We are all conscious of bias in traditional news outlets, The Daily Telegraph leans to the right, The Guardian to the left. But bias in Facebook was apparently seen as something far more threatening due to the extent that so many people rely on the social network to curate our news.
That discussion missed the point. The real concern is not the trending topics, it is our individually tailored about the ‘news feed’. News feed in Facebook is the ordered lists of posts that appear front and central on the site. The ones where you get updates from your friends and see the links they’ve shared. News feed’s algorithms are personalised to you, they respond to what you like. They deliver material you’re interested in. They can do this by looking at your past behaviour and showing more prominently posts you are more likely to interact with: whether you watch the video, follow the link, share the post, make a comment. All these interactions feed the algorithm.
Back in the 1960s Mick Jagger is famous for saying “You can’t always get what you want, but if you try some times, you might just find, you might just find, you get what you need … eeeed.” Mick probably wasn’t referring to the intellectual freedom of that decade, but to other freedoms that generation explored. However, it is certainly true that in the 1960s no one was reading a newspaper that was precisely tailored to themselves, tailored to give a reflection of their views derived by close examination of previous reading habits and interactions with a range of different media. Back then you didn’t get ‘what you want’, but what we probably needed, and now, is an exposure to the wider range of opinions that exist across the population.
For many of us, the traditional newspaper no longer exists. Not only that, we don’t even do the quick scan of the front pages as we pick up our preferred read from the newsagent. Today we can get exactly what we want, we get exactly what is delivered by a close examination of our personal preferences.

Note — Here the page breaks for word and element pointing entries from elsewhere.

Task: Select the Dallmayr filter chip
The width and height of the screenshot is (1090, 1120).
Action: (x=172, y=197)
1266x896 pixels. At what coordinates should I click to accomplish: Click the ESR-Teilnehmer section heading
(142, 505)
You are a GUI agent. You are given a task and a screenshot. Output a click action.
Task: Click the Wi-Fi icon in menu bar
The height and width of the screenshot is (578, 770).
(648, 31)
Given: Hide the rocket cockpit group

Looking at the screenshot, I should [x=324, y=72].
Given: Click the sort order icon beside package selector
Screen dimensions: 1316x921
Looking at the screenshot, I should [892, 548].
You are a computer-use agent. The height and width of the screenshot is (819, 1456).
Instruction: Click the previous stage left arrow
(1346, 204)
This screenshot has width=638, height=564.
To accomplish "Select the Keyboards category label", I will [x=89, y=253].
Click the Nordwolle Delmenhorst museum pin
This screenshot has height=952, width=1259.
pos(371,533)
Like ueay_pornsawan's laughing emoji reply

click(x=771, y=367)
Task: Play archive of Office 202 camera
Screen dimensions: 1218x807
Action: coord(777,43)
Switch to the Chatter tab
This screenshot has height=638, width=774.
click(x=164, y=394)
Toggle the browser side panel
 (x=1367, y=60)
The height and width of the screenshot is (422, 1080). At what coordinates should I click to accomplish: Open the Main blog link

Our social media is biased towards us. This has been called the ‘filter bubble’. It’s not a new phenomenon, the Chipping Norton set probably focuses mainly on issues that affect Chipping Norton. In Sheffield where I live, the injustices of the 1980s miners’ strike are still felt keenly today despite the site of its most famous battle, Orgreave, being long removed and replaced with an EU funded Advanced Manufacturing Research Centre. My research area is machine learning, but the academic community around me broadly expresses the same center left political views and identifies as atheist.
By tailoring towards our tastes social media is more engaging than traditional outlets. We like nothing better than finding our preconceptions confirmed. Our news feed is a syrupy concoction of apparently spicy opinion that has actually been carefully tuned to our individual taste. It reflects exactly the same set of ideas that we so greedily consumed yesterday, last week, last month and last year. That is the art of the algorithm, the secret sauce that keeps us coming back.
If a rogue article does slip through the net, a lump of garlic in the ice cream, our reaction is never to empathize or compromise. We troll, we flame, we shame. When was the last time you saw someone change their mind on social media?
The end effect is to offend and entrench, when what we need is to upend and enlighten. Deep down Facebook knows what we want. We want our prejudices to be confirmed when we need them to be challenged. For many of us, the real story of today’s referendum is the extent to which it has played out on our social media profiles. The extent to which algorithms have determined our way of thinking, not through an artificial human bias, but by leaving us unchallenged and unexposed. Politics needs compromise, understanding, collaboration and intelligent debate. Whatever today’s outcome, leave or remain, we need to understand how to exploit social media to ensure we explore each others opinions and better understand each others’ motivations.